* **Task directions**
An exact transcription of each entry below is required, without any pictures.

* **Raw data**
══════════

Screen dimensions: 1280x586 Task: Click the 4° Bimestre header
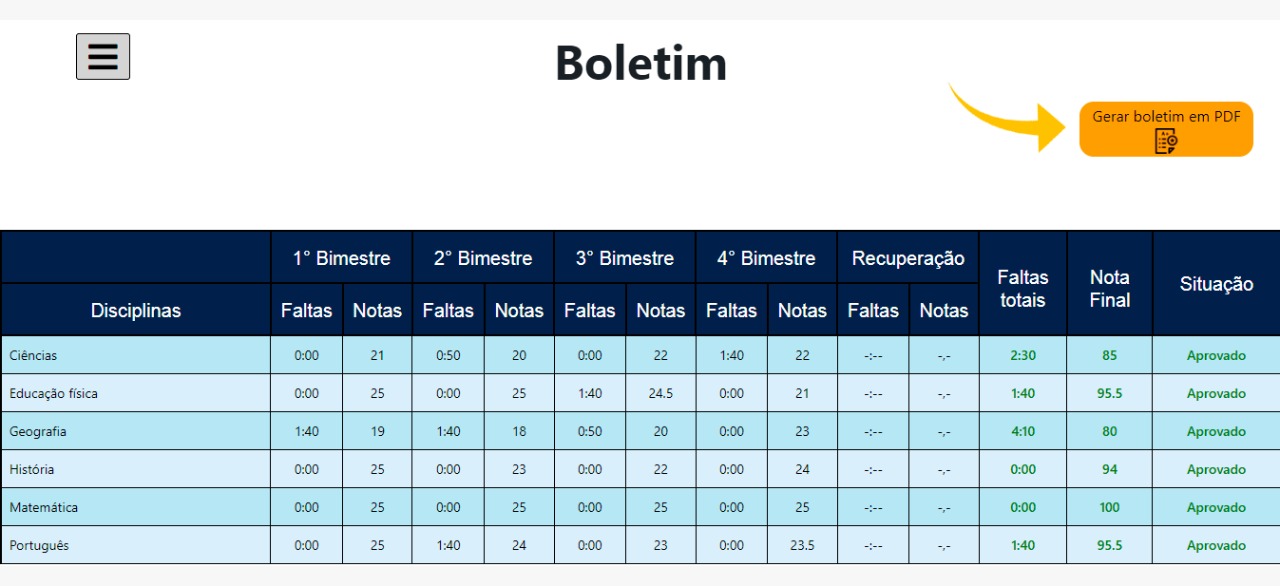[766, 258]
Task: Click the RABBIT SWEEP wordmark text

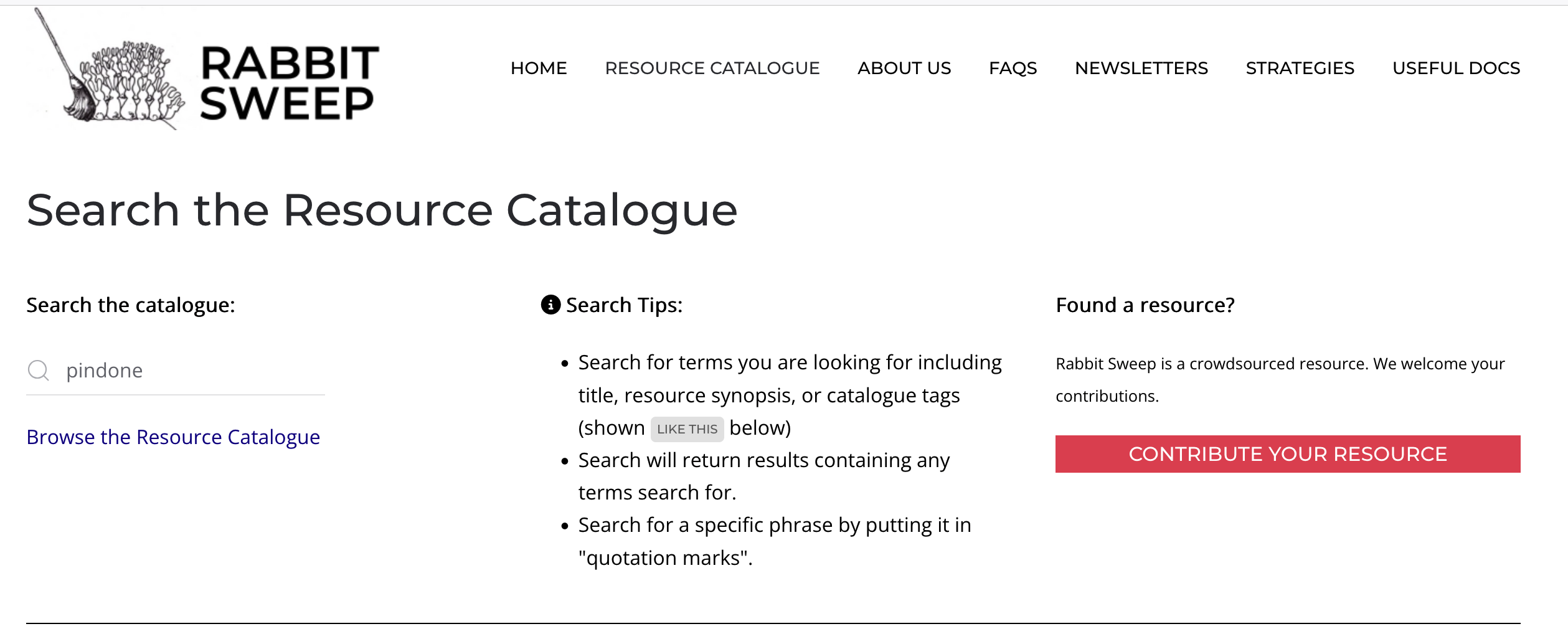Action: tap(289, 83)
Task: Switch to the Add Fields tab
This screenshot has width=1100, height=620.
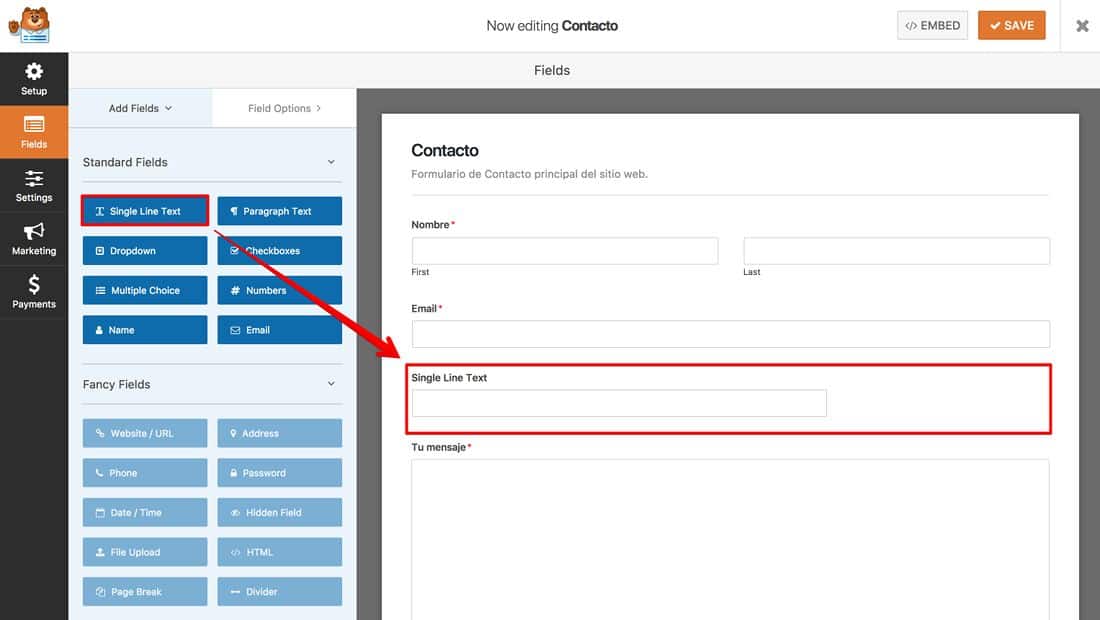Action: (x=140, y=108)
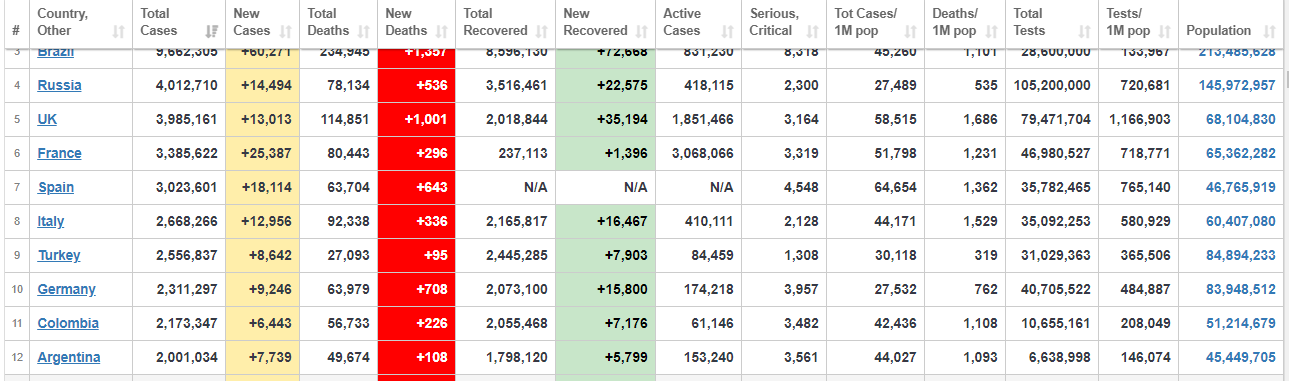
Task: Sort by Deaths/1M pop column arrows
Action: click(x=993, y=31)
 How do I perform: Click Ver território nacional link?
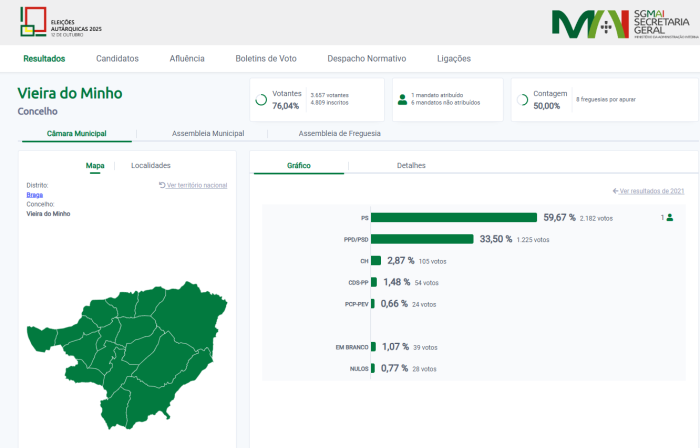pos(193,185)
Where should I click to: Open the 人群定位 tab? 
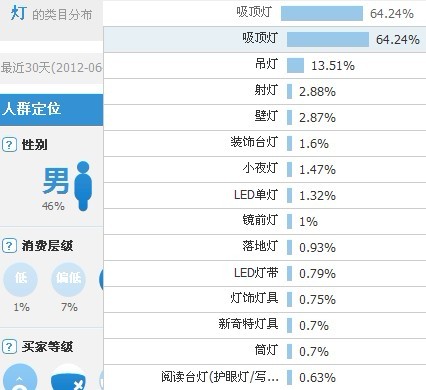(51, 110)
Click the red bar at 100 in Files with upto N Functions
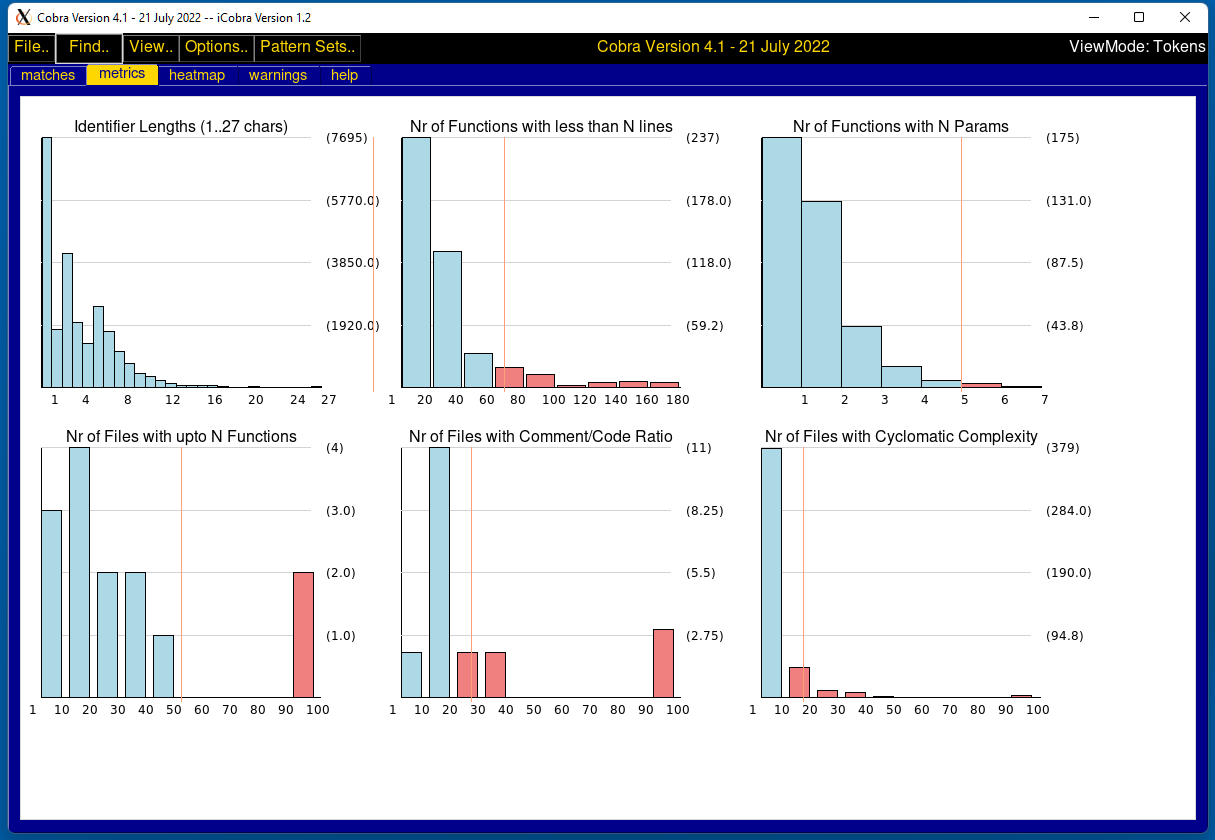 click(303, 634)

══════════

* **Reply to the exercise**
Screen dimensions: 1280x586 Task: Click the 4° Bimestre header
[766, 258]
Task: Click the RABBIT SWEEP wordmark text

Action: tap(289, 83)
Task: Switch to the Add Fields tab
This screenshot has width=1100, height=620.
Action: (x=140, y=108)
Task: Sort by Deaths/1M pop column arrows
Action: click(x=993, y=31)
 How do I perform: Click Ver território nacional link?
pos(193,185)
Where should I click to: Open the 人群定位 tab? 
(51, 110)
Click the red bar at 100 in Files with upto N Functions
 click(303, 634)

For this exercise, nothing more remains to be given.